Book Synopsis Poetry and Pragmatism by : Richard Poirier

Download or read book Poetry and Pragmatism written by Richard Poirier and published by Harvard University Press. This book was released on 1992 with total page 252 pages. Available in PDF, EPUB and Kindle. Book excerpt: Richard Poirier, one of America's most eminent critics, reveals in this book the creative but mostly hidden alliance between American pragmatism and American poetry. He brilliantly traces pragmatism as a philosophical and literary practice grounded in a linguistic skepticism that runs from Emerson and William James to the work of Robert Frost, Gertrude Stein, and Wallace Stevens, and on to the cultural debates of today. More powerfully than ever before, Poirier shows that pragmatism had its start in Emerson, the great example to all his successors of how it is possible to redeem even as you set out to change the literature of the past. Poirier demonstrates that Emerson--and later William James--were essentially philosophers of language, and that it is language that embodies our cultural past, an inheritance to be struggled with, and transformed, before being handed on to future generations. He maintains that in Emersonian pragmatist writing, any loss--personal or cultural--gives way to a quest for what he calls "superfluousness," a kind of rhetorical excess by which powerfully creative individuals try to elude deprivation and stasis. In a wide-ranging meditation on what James called "the vague," Poirier extols the authentic voice of individualism, which, he argues, is tentative and casual rather than aggressive and dogmatic. The concluding chapters describe the possibilities for criticism created by this radically different understanding of reading and writing, which are nothing less than a reinvention of literary tradition itself. Poirier's discovery of this tradition illuminates the work of many of the most important figures in American philosophy and poetry. His reanimation of pragmatism also calls for a redirection of contemporary criticism, so that readers inside as well as outside the academy can begin to respond to poetic language as the source of meaning, not to meaning as the source of language.

Cognitive Pragmatism

Cognitive Pragmatism
Author :
Publisher : University of Pittsburgh Pre
Total Pages : 265
Release :
ISBN-10 : 9780822970583
ISBN-13 : 0822970589
Rating : 4/5 (83 Downloads)

Book Synopsis Cognitive Pragmatism by : Nicholas Rescher

Download or read book Cognitive Pragmatism written by Nicholas Rescher and published by University of Pittsburgh Pre. This book was released on 2017-03-13 with total page 265 pages. Available in PDF, EPUB and Kindle.
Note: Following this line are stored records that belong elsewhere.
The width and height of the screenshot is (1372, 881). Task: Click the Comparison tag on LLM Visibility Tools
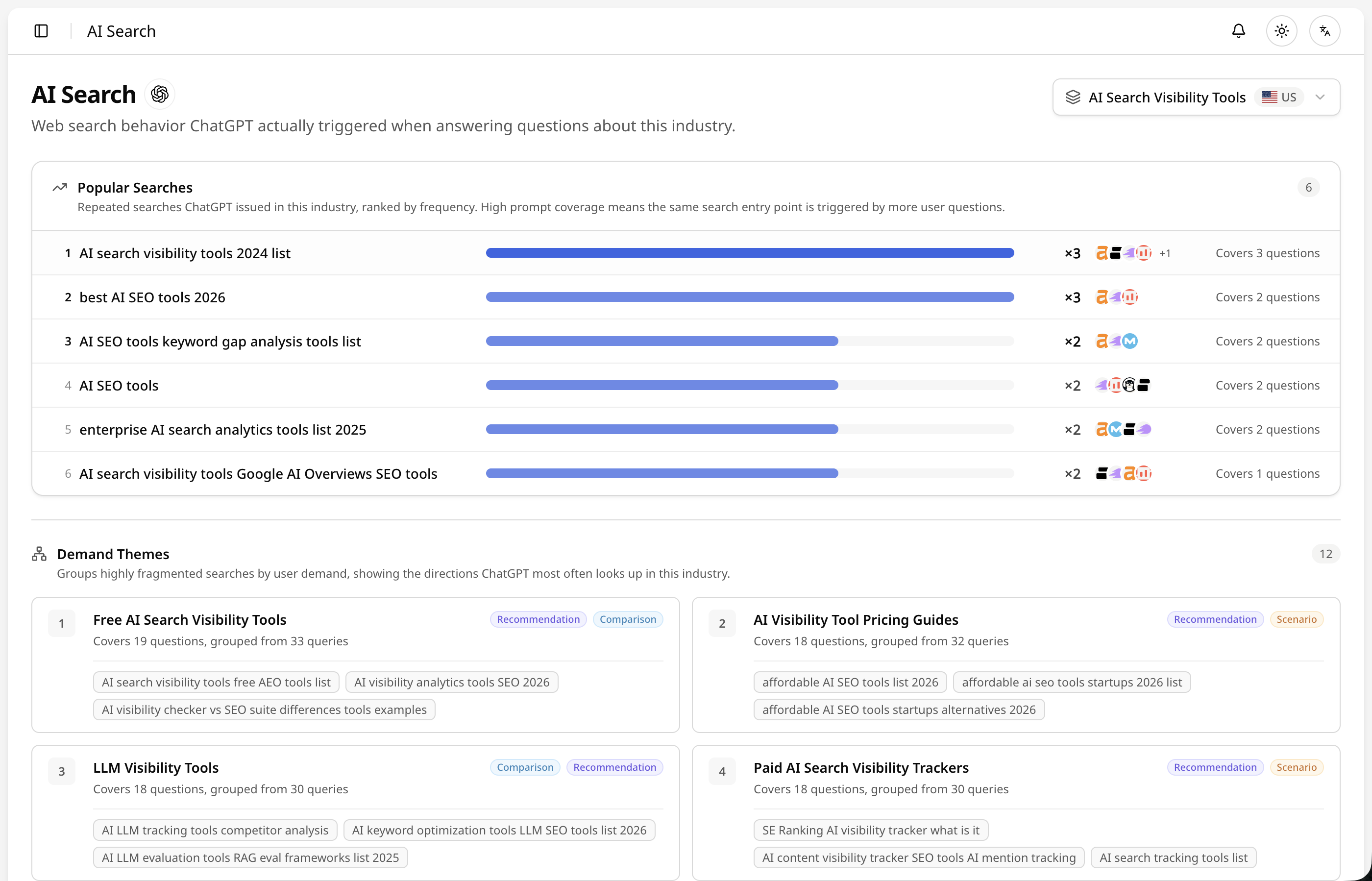525,768
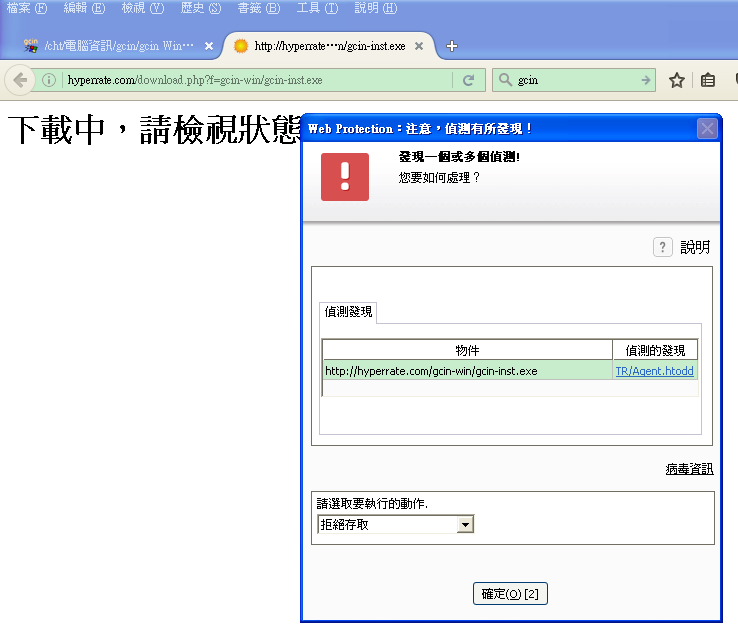Click the site information icon in address bar

[48, 80]
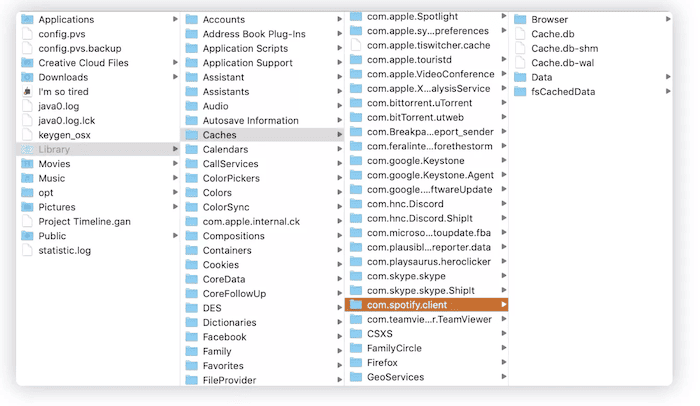Open the com.hnc.Discord folder
The height and width of the screenshot is (406, 700).
(404, 204)
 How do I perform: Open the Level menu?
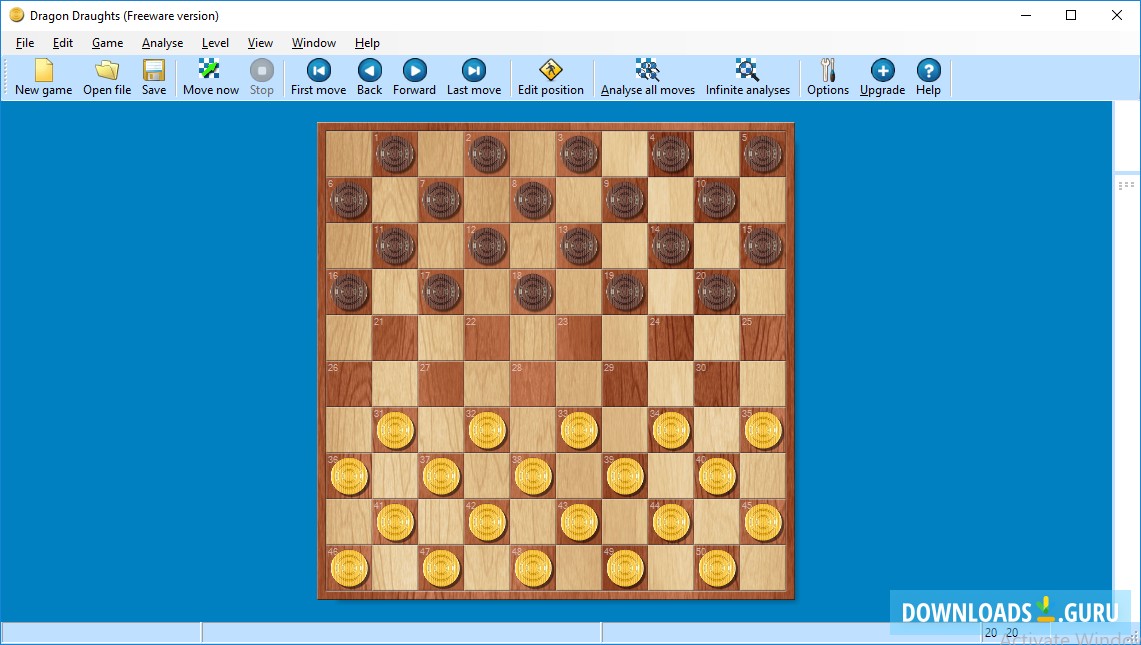215,43
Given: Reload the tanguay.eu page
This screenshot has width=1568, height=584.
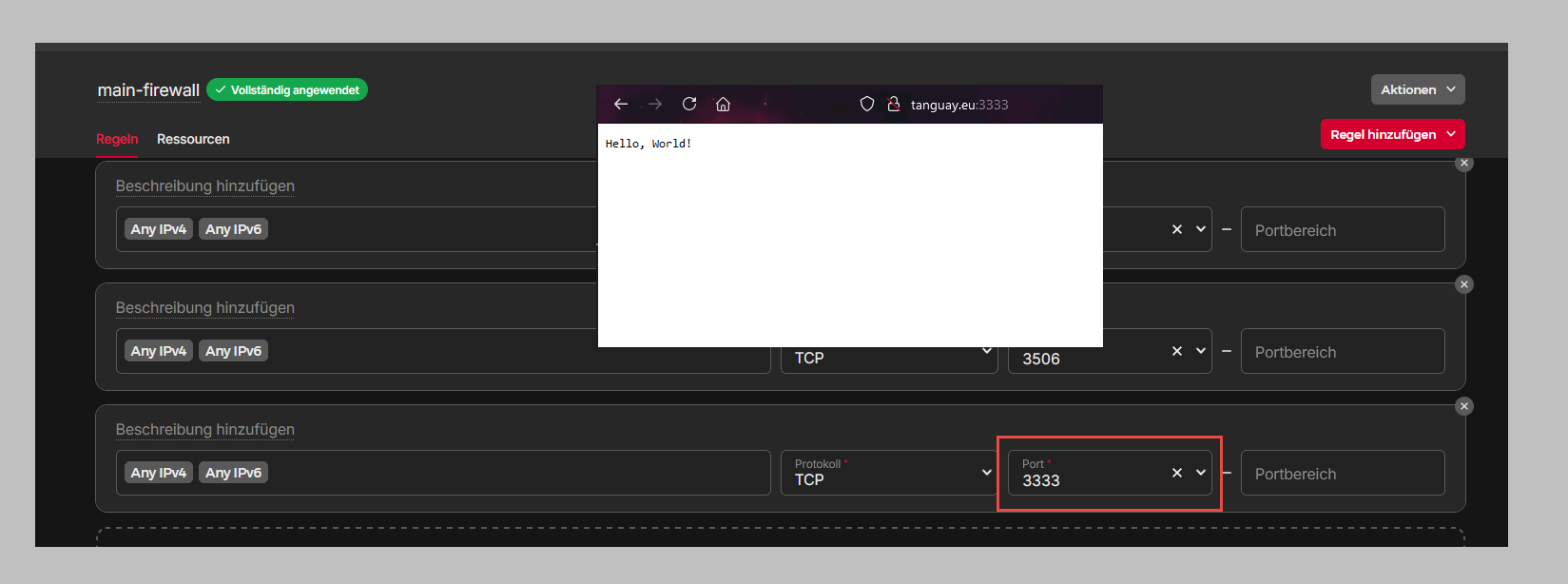Looking at the screenshot, I should [689, 104].
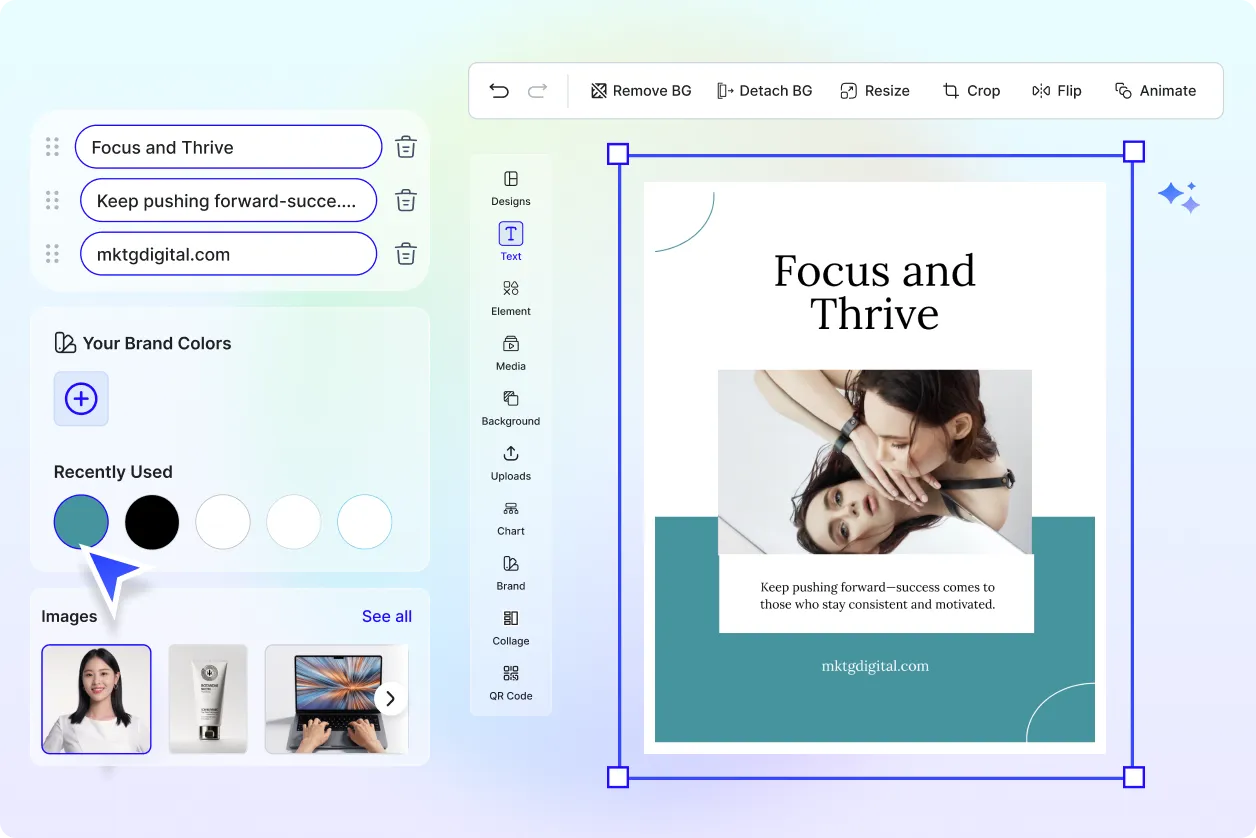Viewport: 1256px width, 838px height.
Task: Open the Media sidebar panel
Action: tap(511, 352)
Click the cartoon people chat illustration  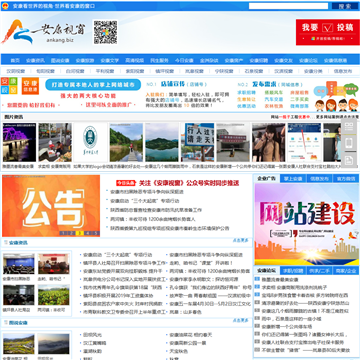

Book excerpt: In Cognitive Pragmatism, Nicholas Rescher tackles the major questions of philosophical inquiry, pondering the nature of truth and existence. In the authoritative voice and calculated manner that we've come to expect from this distinguished philosopher, Rescher argues that the development of knowledge is a practice, pursued by humans because we have a need for its products. This pragmatic approach satisfies our innate urge as humans to make sense of our surroundings.Taking his discussion down to the level of particular details, and addressing such topics as inductive validation, hypostatization fallacies, and counterfactual reasoning, Rescher abandons abstract generalities in favor of concrete specifics. For example, philosophers usually insist that to reason logically from a counterfactual, we must imagine a possible world in which the statement is fact. But Rescher argues that there's no need to attempt to accept the facts of a world outside our cognition in order to reason from them. He shows us how we can use our own natural system of prioritizing, our own understanding of the fundamental, to resolve the inconsistencies in such statements as, "If the Eiffel Tower were in Manhattan, then it would be in New York State." In using dozens of real-world examples such as these, and in arguing in his characteristically succinct style, Rescher casts light on a wide variety of concrete issues in the classical theory of knowledge, and reassures us along the way that the inherent limitations on our knowledge are no cause for distress. In pragmatic theory and inquiry, we must accept that the best we can do is good enough, because we only have a certain (albeit large) set of tools and conceptualizations available to us.A unique synthesis, this endeavor into pragmatic epistemology will be of interest to scholars and students of philosophy and cognitive science.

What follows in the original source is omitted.